[Perldl] How to find out cause of out of memory

MARK BAKER mrbaker_mark at yahoo.com
Tue Feb 14 11:36:33 HST 2012


Hey Clifford 
I was talking with David about along the same lines that 

your problem involves here, and I would like to share something with you 
that I think might make its way into the PDL core in one way or another

I found a way to load 3 gigabytes of data in only 40 megabytes of ram 

like this ...
##################################################

{open(DATA, "large_file_path_here");}  
  {my @offset;}   
  {$offset[1] = tell DATA;}   
 {my $line_num = 2;}   
 {while (<DATA>) {  
 {$offset[$line_num++] = tell DATA;}  
   }}    
print "DONE please enter a line number";
    { while (my $entered = <STDIN>) {    
     {  seek DATA, $offset[$entered], 0;             
      $line = <DATA>;  
    print $line,"\n";                         
    }
     }} 

###################################################

try this out with a large file 

enter a line number and it will bring up that 

the information on that line very fast..

the trick here is to put your file data into decimal 

then to pack the file data like this 

##################################################

$data = pack "w*", $_;
#################################################
then just use unpack to view the numerical data 

what this does is instead of calling each line, is it calls 

by each paragraph of numerical data which will allow you 

to save a lot of RAM by calling in the information in chunks
instead of by line 


hope that helps 


-Mark 






________________________________
 From: Clifford Sobchuk <clifford.sobchuk at ericsson.com>
To: Chris Marshall <devel.chm.01 at gmail.com> 
Cc: "Perldl at jach.hawaii.edu" <perldl at jach.hawaii.edu> 
Sent: Tuesday, February 14, 2012 12:36 PM
Subject: Re: [Perldl] How to find out cause of out of memory
 
Thanks all. Pre-allocating isn't obvious (to me) as the file and hence data are highly variable with no easy way to determine the size.

**DATA PROVIDED:**
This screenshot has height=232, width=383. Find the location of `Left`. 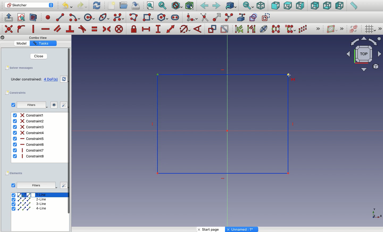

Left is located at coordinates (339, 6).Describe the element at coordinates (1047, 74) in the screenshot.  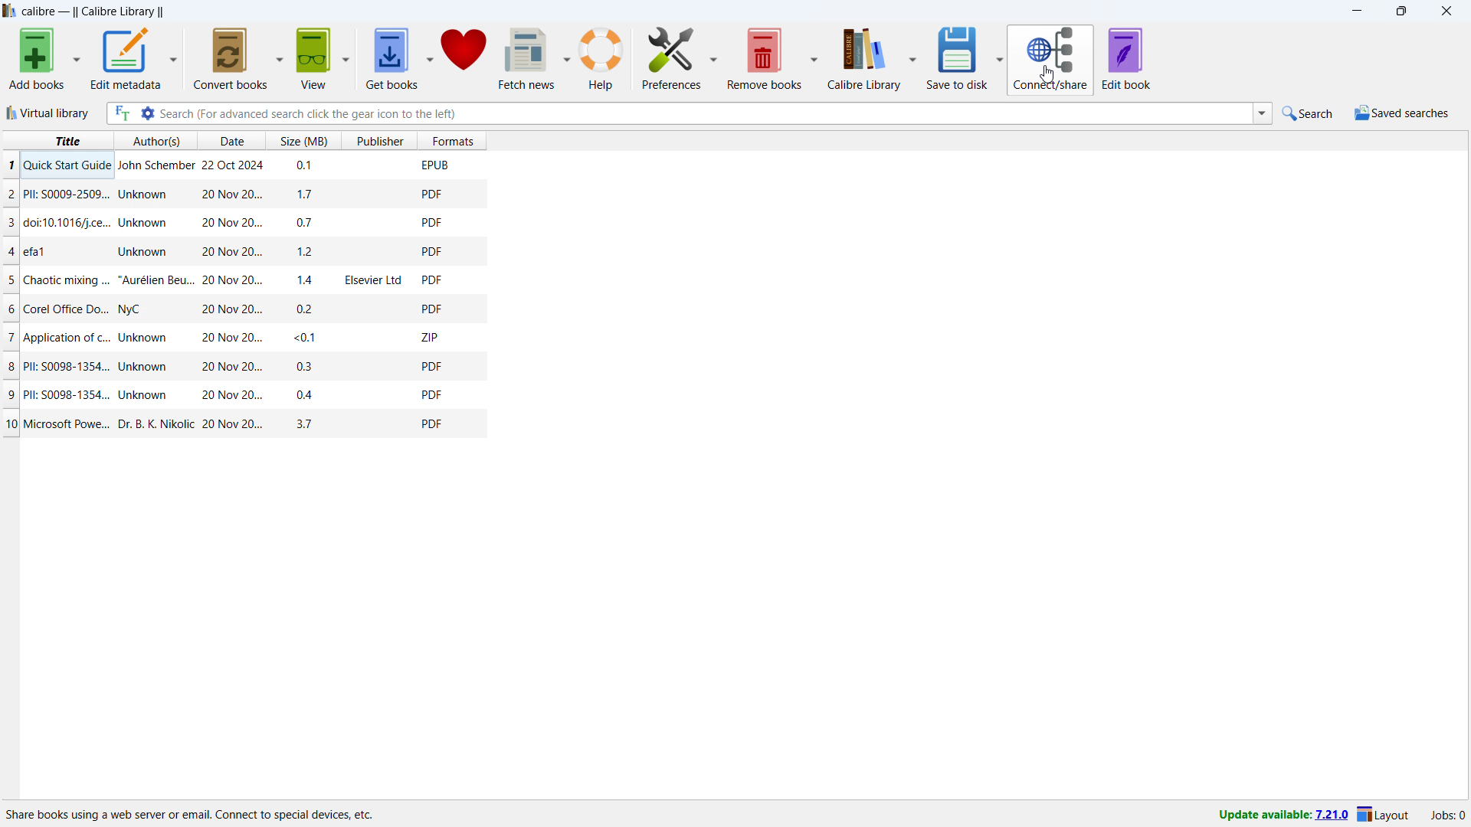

**REQUIRED TASKS:**
**a)** Copy from the out-of-memory post everything from "your problem involves" down to "like this ...", word for word.
**b)** Answer these from the out-of-memory post:
(i) How much RAM does Mark say he used to load 3 gigabytes of data?
(ii) What format string is passed to pack in the one-line snippet?
(iii) At what time was Clifford's reply sent?
**c)** Check each statement against the out-of-memory post and answer yes or no, quoting the words that settle it:
(i) Mark's message is dated February 14, 2012.
(ii) Clifford's message was addressed to David.
(iii) Clifford says pre-allocating is obvious to him.

**SOLUTIONS IN ORDER:**
**a)**
your problem involves here, and I would like to share something with you 
that I think might make its way into the PDL core in one way or another

I found a way to load 3 gigabytes of data in only 40 megabytes of ram 

like this ...

**b)**
(i) 40 megabytes
(ii) "w*"
(iii) 12:36 PM

**c)**
(i) Yes: "Tue Feb 14 11:36:33 HST 2012"
(ii) No: "To: Chris Marshall <devel.chm.01 at gmail.com>"
(iii) No: "Pre-allocating isn't obvious (to me)"